The Dave Clark Five's version was released in September 1968 and became a top-ten hit in several territories, including the UK. It was included on the UK album 5 by 5, but was not included on any US album.

===Background and release===
Dave Clark first heard "Callow-la-vita" on the radio and several weeks later contacted the publishers asking if they expected anything to become of the song, to which they said no. He then said that he wanted to cover the song so long as he could change the title, some of the lyrics and have a different arrangement. The publishers agreed and the Dave Clark Five recorded the song as "The Red Balloon". Recorded at Lansdowne Studios, the band were joined by trumpet session musicians, and the brass and saxophone arrangements were done by Les Reed. The lead vocals were by Dave Clark, which was the only Dave Clark Five single to do so. They were intended to be by usual lead singer Mike Smith, but "he couldn’t get to grips with it". The song also includes a verse in French, which had to be written down phonetically as Clark didn't speak the language and he later said "I didn’t know what the hell I was singing about until Top Of The Pops put a translation on screen".
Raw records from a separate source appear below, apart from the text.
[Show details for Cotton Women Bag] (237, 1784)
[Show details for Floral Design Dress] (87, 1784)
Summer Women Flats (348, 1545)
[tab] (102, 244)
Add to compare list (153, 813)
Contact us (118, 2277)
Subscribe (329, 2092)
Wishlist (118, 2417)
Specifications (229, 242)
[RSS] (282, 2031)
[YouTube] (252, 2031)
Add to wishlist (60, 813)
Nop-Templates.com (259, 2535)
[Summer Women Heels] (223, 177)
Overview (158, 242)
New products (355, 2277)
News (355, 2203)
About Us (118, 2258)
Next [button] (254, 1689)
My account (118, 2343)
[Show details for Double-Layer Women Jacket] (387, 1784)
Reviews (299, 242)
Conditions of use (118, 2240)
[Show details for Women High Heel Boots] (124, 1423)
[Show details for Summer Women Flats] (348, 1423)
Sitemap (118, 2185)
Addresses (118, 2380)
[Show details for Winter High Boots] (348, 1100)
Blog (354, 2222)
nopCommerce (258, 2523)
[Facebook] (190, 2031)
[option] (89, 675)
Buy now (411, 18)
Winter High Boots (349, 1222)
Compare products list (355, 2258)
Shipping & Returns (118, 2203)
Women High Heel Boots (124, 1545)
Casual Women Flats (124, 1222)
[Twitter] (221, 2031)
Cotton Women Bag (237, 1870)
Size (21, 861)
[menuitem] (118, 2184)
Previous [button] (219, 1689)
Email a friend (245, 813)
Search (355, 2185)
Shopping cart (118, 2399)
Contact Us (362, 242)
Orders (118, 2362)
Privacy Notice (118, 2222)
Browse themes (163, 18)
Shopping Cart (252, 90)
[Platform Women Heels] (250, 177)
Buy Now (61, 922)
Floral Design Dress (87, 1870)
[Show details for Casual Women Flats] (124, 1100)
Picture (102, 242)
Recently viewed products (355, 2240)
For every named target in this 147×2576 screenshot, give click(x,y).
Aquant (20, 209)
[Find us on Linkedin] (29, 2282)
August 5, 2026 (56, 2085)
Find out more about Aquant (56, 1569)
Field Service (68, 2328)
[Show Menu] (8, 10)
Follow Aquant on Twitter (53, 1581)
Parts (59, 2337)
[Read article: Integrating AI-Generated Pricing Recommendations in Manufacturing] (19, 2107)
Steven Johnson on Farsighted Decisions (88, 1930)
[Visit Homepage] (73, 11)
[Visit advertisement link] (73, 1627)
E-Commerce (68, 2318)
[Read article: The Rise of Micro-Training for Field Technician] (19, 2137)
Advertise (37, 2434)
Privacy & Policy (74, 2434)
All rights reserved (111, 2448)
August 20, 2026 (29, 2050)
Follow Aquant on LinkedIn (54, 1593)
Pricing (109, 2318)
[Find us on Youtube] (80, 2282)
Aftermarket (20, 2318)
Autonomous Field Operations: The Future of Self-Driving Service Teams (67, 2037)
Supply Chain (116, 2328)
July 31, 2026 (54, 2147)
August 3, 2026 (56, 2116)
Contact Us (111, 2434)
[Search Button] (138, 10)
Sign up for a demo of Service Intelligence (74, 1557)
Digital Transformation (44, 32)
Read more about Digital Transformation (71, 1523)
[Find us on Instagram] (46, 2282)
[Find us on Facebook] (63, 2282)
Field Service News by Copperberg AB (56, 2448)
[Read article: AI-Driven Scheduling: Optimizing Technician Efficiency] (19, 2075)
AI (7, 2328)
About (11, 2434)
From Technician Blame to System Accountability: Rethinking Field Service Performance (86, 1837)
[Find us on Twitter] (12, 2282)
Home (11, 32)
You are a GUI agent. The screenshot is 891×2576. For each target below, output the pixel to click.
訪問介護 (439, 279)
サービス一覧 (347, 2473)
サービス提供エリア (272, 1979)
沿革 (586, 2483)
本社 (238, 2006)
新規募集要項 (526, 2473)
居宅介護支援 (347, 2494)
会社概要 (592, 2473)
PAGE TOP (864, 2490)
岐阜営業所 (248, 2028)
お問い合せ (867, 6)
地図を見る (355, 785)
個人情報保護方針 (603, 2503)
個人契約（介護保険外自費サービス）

After the single's release, Polydor then re-released Raymond Froggatt's original version with the title "The Red Balloon".

===Reception===
Reviewing the Dave Clark Five version and the reissue of Raymond Froggatt's version for New Musical Express, Derek Johnson wrote that "it's an extremely catchy tune, with a lyrical, flowing quality and the Froggatt team treats it with a delicacy and piquancy ideally suited to the subject matter". Whereas, Johnson wrote that "Dave Clark's version is entirely different. He has reverted to his big-bash, drum-thumping style of "Glad All Over"", and that it is "easily the more commercial of the two and the more likely to achieve Chart status".

===Personnel===
- Dave Clark – lead vocals, drums
- Mike Smith – organ, backing vocals
- Lenny Davidson – guitar, backing vocals
- Rick Huxley – bass guitar, backing vocals
- Denis Payton – sousaphone
- Stan Roderick – trumpet
- Bert Ezard – trumpet
- Eddie Blair – trumpet

===Charts===

| Chart (1968) | Peak position |
|---|---|
| Australia (Kent Music Report) | 51 |
| Austria (Ö3 Austria Top 40) | 18 |
| Denmark (Danmarks Radio) | 6 |
| Germany (GfK) | 13 |
| Ireland (IRMA) | 8 |
| New Zealand (Listener) | 8 |
| Rhodesia (Lyons Maid) | 5 |
| Singapore (Radio Singapore) | 1 |
| South Africa (Springbok Radio) | 6 |
| Sweden (Tio i Topp) | 10 |
| UK Melody Maker Pop 30 | 7 |
| UK New Musical Express Top 30 | 6 |
| UK Record Retailer Top 50 | 7 |

==Other cover versions==
- In November 1968, French singer Marie Laforêt released a French-language cover of the song, titled "Que calor la vida", which peaked at number 2 in France and number 14 in the Walloon region of Belgium.
- In 1986, German group Saragossa Band released a cover of the song, titled "Red Balloon".